No, you didn't miss it. CiF did not pursue the idea, perhaps because nobody at The Guardian knew any poor people to ask how it felt to keep being robbed by the rich from generation to generation.
Don't hold you breath.
zounds
An article, in the Guardian of all places, advocating (essentially) the removal of the right to strike. I honestly never thought I'd see the day. My granddad must be turning in his grave. What with the tone of comments these days, when you get articles like that it's hard to see what differentiates this paper from any other neo-liberal rag.
Yes, don't try looking too hard for something which is not there.
How about combining the two, CiF, and just parading a group of stupid poor people on these pages to be laughed and spat at?
The Daily Mail might even stop your losses and buy you out.
Obviously, the comment by carnivalesque was not allowed to live to tell the tale.
Open Copy News
This is how the news used to be presented - by grey people, before anyone and everyone became media stars by simple dubious virtue of being on the telly.
We now have people like George Alaghia who, instead of just reading the news, acts it out as if he is auditioning for a part in a local amateur dramatics production.
We now have people like Chris Choi on ITN and [insert first name here when you remember it] Robinson on the BBC who give their own versions of the news, rather than just telling us what is going on.
This leads to a grateful nation being told that the British Airways strike is all - and only - about horrible people depriving lovely holidaymakers of their chance to sun themselves in wonderful abroad.
So, today is a shameless plug for the new age of me, me, me.
The link above is to a new site I am in the process of setting up.
The line of thought is that news can benefit from the way the open source software movement has used public collaboration and openness of code to make ideas and products freely accessible by everyone.
We are used to receiving news through a process whereby it dribbles from the few and mighty, through the filter of the media (which have traditionally been owned by the same few and mighty and their mates and henchmen) until, after distillation and evaporation and a fair amount of adulteration and corruption, we, the supplicant poor and many, receive it like a gobbet of phlegm spat at us from the passing limousine, filled with shrieking drunks, as it speeds on its merry way to a party to which we will never be invited.
The idea of the filthy public as newsgatherers and reporters is neither new nor original, but the underlying idea for this project is that all the time we think that we have to scrabble and ferret for the droppings and leavings from the tables of the old media channels - yes, like The Guardian - we are having their versions of news imposed upon us, with only the occasional and limited facility to politely and respectfully beg to differ, before our stupid thoughts are deleted.
So, here we go.
It may be that things will be invitation only to begin with and I am still playing with setting it up.

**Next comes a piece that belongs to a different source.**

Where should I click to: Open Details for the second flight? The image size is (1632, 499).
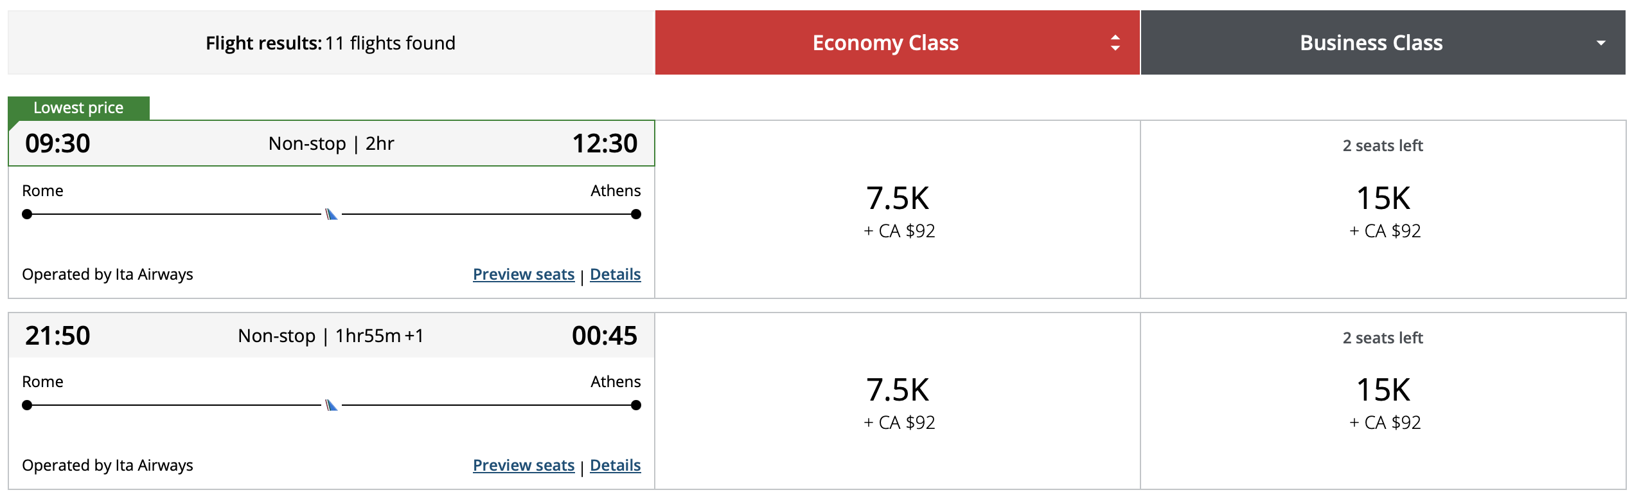pyautogui.click(x=614, y=465)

Anyone interested can get in touch through the contact form on the site or:
atomboy -(at)- atomboy -(dot)- org
If you felt like it, you could even pass it on.
Monday, 14 June 2010
Look at me, Mamma! Top of the World!
Not exactly the top of the world, but this woodcut was supposed to show a pilgrim or traveller who had reached the ends of the earth, the edge of the world and was then supposed to be able to look out into the heavens.
It turned out to be a fake, but is nevertheless an image which is extraordinarily touching and seems to find a ready resonance with people.
Or perhaps he was just at his wits' end.